• **ASSIGNED TASK**
Repeat the entries. Each one must match exactly.

Saved data entries
▼
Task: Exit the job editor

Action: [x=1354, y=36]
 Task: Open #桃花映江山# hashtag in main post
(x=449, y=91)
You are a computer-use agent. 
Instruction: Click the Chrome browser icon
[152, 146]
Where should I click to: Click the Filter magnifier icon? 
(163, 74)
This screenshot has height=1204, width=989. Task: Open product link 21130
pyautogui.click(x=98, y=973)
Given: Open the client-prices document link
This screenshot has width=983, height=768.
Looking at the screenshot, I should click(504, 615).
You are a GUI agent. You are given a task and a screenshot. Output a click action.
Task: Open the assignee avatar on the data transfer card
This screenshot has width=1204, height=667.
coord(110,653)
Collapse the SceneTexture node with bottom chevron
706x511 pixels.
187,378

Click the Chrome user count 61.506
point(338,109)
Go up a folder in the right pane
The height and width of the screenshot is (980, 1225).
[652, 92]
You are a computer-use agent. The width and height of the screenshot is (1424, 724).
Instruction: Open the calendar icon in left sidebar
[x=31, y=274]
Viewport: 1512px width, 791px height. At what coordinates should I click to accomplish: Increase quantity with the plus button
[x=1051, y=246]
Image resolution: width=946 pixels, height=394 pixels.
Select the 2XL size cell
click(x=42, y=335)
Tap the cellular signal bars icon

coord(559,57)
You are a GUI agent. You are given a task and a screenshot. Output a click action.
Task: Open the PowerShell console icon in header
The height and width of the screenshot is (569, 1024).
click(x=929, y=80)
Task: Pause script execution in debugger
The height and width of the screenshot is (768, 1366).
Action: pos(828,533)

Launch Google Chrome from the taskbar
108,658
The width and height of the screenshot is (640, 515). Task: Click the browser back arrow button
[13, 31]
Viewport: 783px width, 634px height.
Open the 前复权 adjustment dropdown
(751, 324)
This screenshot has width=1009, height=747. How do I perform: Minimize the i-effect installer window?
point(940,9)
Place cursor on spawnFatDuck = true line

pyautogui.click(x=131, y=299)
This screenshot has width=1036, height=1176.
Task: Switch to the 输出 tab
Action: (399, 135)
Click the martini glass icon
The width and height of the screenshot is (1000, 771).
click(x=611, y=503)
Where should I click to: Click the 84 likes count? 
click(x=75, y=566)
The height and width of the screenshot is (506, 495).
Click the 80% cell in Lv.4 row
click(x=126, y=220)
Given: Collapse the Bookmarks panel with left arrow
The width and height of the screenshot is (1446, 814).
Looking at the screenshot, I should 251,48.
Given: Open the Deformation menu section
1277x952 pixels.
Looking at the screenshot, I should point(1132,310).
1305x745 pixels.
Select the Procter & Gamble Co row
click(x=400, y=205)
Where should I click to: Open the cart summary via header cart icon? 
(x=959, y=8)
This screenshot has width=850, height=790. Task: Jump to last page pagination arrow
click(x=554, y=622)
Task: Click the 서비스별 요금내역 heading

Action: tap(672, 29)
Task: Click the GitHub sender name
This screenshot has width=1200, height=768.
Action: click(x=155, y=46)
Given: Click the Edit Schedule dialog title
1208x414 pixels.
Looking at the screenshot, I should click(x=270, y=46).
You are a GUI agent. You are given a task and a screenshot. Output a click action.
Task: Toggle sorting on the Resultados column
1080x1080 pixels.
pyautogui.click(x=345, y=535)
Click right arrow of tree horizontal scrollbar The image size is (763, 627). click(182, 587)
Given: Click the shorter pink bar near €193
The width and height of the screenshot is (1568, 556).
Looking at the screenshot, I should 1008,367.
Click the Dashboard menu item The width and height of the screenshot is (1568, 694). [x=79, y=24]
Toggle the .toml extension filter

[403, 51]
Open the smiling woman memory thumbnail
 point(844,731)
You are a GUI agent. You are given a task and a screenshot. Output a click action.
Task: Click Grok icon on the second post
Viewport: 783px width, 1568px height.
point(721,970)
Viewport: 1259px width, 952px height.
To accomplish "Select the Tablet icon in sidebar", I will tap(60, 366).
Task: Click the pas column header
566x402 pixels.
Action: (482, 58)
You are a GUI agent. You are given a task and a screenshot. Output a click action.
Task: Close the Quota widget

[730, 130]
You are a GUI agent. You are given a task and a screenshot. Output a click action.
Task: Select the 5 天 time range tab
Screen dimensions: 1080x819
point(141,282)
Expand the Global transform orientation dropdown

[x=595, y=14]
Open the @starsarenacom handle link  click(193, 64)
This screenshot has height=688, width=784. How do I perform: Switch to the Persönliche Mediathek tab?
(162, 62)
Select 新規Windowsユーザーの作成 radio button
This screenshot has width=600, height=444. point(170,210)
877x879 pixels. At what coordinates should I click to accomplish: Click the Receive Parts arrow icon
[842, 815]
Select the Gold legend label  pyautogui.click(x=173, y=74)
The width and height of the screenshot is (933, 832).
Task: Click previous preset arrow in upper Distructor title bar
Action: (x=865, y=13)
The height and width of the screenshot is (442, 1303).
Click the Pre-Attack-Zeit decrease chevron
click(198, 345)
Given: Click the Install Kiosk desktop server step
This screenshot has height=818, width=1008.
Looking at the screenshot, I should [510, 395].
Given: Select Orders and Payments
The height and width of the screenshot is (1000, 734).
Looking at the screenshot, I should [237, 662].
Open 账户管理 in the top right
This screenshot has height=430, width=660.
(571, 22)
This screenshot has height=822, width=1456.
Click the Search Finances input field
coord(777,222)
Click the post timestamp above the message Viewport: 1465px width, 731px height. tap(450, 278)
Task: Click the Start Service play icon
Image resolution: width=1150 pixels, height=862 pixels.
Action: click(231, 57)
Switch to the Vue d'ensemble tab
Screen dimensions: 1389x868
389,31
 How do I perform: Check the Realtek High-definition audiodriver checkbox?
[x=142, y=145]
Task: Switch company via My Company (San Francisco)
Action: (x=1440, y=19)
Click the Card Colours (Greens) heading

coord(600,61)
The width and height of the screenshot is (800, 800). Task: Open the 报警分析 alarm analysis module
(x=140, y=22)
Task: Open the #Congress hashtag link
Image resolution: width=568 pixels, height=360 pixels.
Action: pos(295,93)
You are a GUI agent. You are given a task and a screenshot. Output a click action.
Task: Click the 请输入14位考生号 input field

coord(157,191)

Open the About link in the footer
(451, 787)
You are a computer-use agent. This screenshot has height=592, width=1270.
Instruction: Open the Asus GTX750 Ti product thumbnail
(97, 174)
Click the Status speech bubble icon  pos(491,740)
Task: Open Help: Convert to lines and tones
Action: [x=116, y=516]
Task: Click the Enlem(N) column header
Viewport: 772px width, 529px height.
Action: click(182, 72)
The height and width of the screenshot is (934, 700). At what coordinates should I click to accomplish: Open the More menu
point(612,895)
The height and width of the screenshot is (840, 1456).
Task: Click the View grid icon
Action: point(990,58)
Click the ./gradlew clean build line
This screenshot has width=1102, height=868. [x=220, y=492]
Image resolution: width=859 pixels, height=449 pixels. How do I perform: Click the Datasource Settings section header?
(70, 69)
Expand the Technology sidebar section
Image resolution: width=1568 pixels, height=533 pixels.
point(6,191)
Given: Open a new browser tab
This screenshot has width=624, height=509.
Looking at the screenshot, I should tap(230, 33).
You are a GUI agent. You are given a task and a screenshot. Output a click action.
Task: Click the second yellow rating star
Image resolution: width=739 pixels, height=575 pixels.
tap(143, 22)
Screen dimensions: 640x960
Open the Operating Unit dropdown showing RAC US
▲
• **WORKED SOLUTION**
Task: Exit the job editor

Action: [x=1354, y=36]
 Task: Open #桃花映江山# hashtag in main post
(x=449, y=91)
You are a computer-use agent. 
Instruction: Click the Chrome browser icon
[152, 146]
Where should I click to: Click the Filter magnifier icon? 
(163, 74)
This screenshot has height=1204, width=989. Task: Open product link 21130
pyautogui.click(x=98, y=973)
Given: Open the client-prices document link
This screenshot has width=983, height=768.
Looking at the screenshot, I should click(504, 615).
You are a GUI agent. You are given a task and a screenshot. Output a click action.
Task: Open the assignee avatar on the data transfer card
This screenshot has width=1204, height=667.
coord(110,653)
Collapse the SceneTexture node with bottom chevron
706x511 pixels.
187,378

Click the Chrome user count 61.506
point(338,109)
Go up a folder in the right pane
The height and width of the screenshot is (980, 1225).
[652, 92]
You are a computer-use agent. The width and height of the screenshot is (1424, 724).
Instruction: Open the calendar icon in left sidebar
[x=31, y=274]
Viewport: 1512px width, 791px height. At what coordinates should I click to accomplish: Increase quantity with the plus button
[x=1051, y=246]
Image resolution: width=946 pixels, height=394 pixels.
Select the 2XL size cell
click(x=42, y=335)
Tap the cellular signal bars icon

coord(559,57)
You are a GUI agent. You are given a task and a screenshot. Output a click action.
Task: Open the PowerShell console icon in header
The height and width of the screenshot is (569, 1024).
click(x=929, y=80)
Task: Pause script execution in debugger
The height and width of the screenshot is (768, 1366).
Action: pos(828,533)

Launch Google Chrome from the taskbar
108,658
The width and height of the screenshot is (640, 515). Task: Click the browser back arrow button
[13, 31]
Viewport: 783px width, 634px height.
Open the 前复权 adjustment dropdown
(751, 324)
This screenshot has width=1009, height=747. How do I perform: Minimize the i-effect installer window?
point(940,9)
Place cursor on spawnFatDuck = true line

pyautogui.click(x=131, y=299)
This screenshot has width=1036, height=1176.
Task: Switch to the 输出 tab
Action: (399, 135)
Click the martini glass icon
The width and height of the screenshot is (1000, 771).
click(x=611, y=503)
Where should I click to: Click the 84 likes count? 
click(x=75, y=566)
The height and width of the screenshot is (506, 495).
Click the 80% cell in Lv.4 row
click(x=126, y=220)
Given: Collapse the Bookmarks panel with left arrow
The width and height of the screenshot is (1446, 814).
Looking at the screenshot, I should 251,48.
Given: Open the Deformation menu section
1277x952 pixels.
Looking at the screenshot, I should point(1132,310).
1305x745 pixels.
Select the Procter & Gamble Co row
click(x=400, y=205)
Where should I click to: Open the cart summary via header cart icon? 
(x=959, y=8)
This screenshot has width=850, height=790. Task: Jump to last page pagination arrow
click(x=554, y=622)
Task: Click the 서비스별 요금내역 heading

Action: tap(672, 29)
Task: Click the GitHub sender name
This screenshot has width=1200, height=768.
Action: click(x=155, y=46)
Given: Click the Edit Schedule dialog title
1208x414 pixels.
Looking at the screenshot, I should click(x=270, y=46).
You are a GUI agent. You are given a task and a screenshot. Output a click action.
Task: Toggle sorting on the Resultados column
1080x1080 pixels.
pyautogui.click(x=345, y=535)
Click right arrow of tree horizontal scrollbar The image size is (763, 627). click(182, 587)
Given: Click the shorter pink bar near €193
The width and height of the screenshot is (1568, 556).
Looking at the screenshot, I should 1008,367.
Click the Dashboard menu item The width and height of the screenshot is (1568, 694). [x=79, y=24]
Toggle the .toml extension filter

[403, 51]
Open the smiling woman memory thumbnail
 point(844,731)
You are a GUI agent. You are given a task and a screenshot. Output a click action.
Task: Click Grok icon on the second post
Viewport: 783px width, 1568px height.
point(721,970)
Viewport: 1259px width, 952px height.
To accomplish "Select the Tablet icon in sidebar", I will tap(60, 366).
Task: Click the pas column header
566x402 pixels.
Action: (482, 58)
You are a GUI agent. You are given a task and a screenshot. Output a click action.
Task: Close the Quota widget

[730, 130]
You are a GUI agent. You are given a task and a screenshot. Output a click action.
Task: Select the 5 天 time range tab
Screen dimensions: 1080x819
point(141,282)
Expand the Global transform orientation dropdown

[x=595, y=14]
Open the @starsarenacom handle link  click(193, 64)
This screenshot has height=688, width=784. How do I perform: Switch to the Persönliche Mediathek tab?
(162, 62)
Select 新規Windowsユーザーの作成 radio button
This screenshot has width=600, height=444. point(170,210)
877x879 pixels. At what coordinates should I click to accomplish: Click the Receive Parts arrow icon
[842, 815]
Select the Gold legend label  pyautogui.click(x=173, y=74)
The width and height of the screenshot is (933, 832).
Task: Click previous preset arrow in upper Distructor title bar
Action: (x=865, y=13)
The height and width of the screenshot is (442, 1303).
Click the Pre-Attack-Zeit decrease chevron
click(198, 345)
Given: Click the Install Kiosk desktop server step
This screenshot has height=818, width=1008.
Looking at the screenshot, I should [510, 395].
Given: Select Orders and Payments
The height and width of the screenshot is (1000, 734).
Looking at the screenshot, I should [237, 662].
Open 账户管理 in the top right
This screenshot has height=430, width=660.
(571, 22)
This screenshot has height=822, width=1456.
Click the Search Finances input field
coord(777,222)
Click the post timestamp above the message Viewport: 1465px width, 731px height. tap(450, 278)
Task: Click the Start Service play icon
Image resolution: width=1150 pixels, height=862 pixels.
Action: click(231, 57)
Switch to the Vue d'ensemble tab
Screen dimensions: 1389x868
389,31
 How do I perform: Check the Realtek High-definition audiodriver checkbox?
[x=142, y=145]
Task: Switch company via My Company (San Francisco)
Action: (x=1440, y=19)
Click the Card Colours (Greens) heading

coord(600,61)
The width and height of the screenshot is (800, 800). Task: Open the 报警分析 alarm analysis module
(x=140, y=22)
Task: Open the #Congress hashtag link
Image resolution: width=568 pixels, height=360 pixels.
Action: pos(295,93)
You are a GUI agent. You are given a task and a screenshot. Output a click action.
Task: Click the 请输入14位考生号 input field

coord(157,191)

Open the About link in the footer
(451, 787)
You are a computer-use agent. This screenshot has height=592, width=1270.
Instruction: Open the Asus GTX750 Ti product thumbnail
(97, 174)
Click the Status speech bubble icon  pos(491,740)
Task: Open Help: Convert to lines and tones
Action: [x=116, y=516]
Task: Click the Enlem(N) column header
Viewport: 772px width, 529px height.
Action: click(182, 72)
The height and width of the screenshot is (934, 700). At what coordinates should I click to accomplish: Open the More menu
point(612,895)
The height and width of the screenshot is (840, 1456).
Task: Click the View grid icon
Action: point(990,58)
Click the ./gradlew clean build line
This screenshot has width=1102, height=868. [x=220, y=492]
Image resolution: width=859 pixels, height=449 pixels. How do I perform: Click the Datasource Settings section header?
(70, 69)
Expand the Technology sidebar section
Image resolution: width=1568 pixels, height=533 pixels.
point(6,191)
Given: Open a new browser tab
This screenshot has width=624, height=509.
Looking at the screenshot, I should tap(230, 33).
You are a GUI agent. You are given a task and a screenshot. Output a click action.
Task: Click the second yellow rating star
Image resolution: width=739 pixels, height=575 pixels.
tap(143, 22)
Screen dimensions: 640x960
Open the Operating Unit dropdown showing RAC US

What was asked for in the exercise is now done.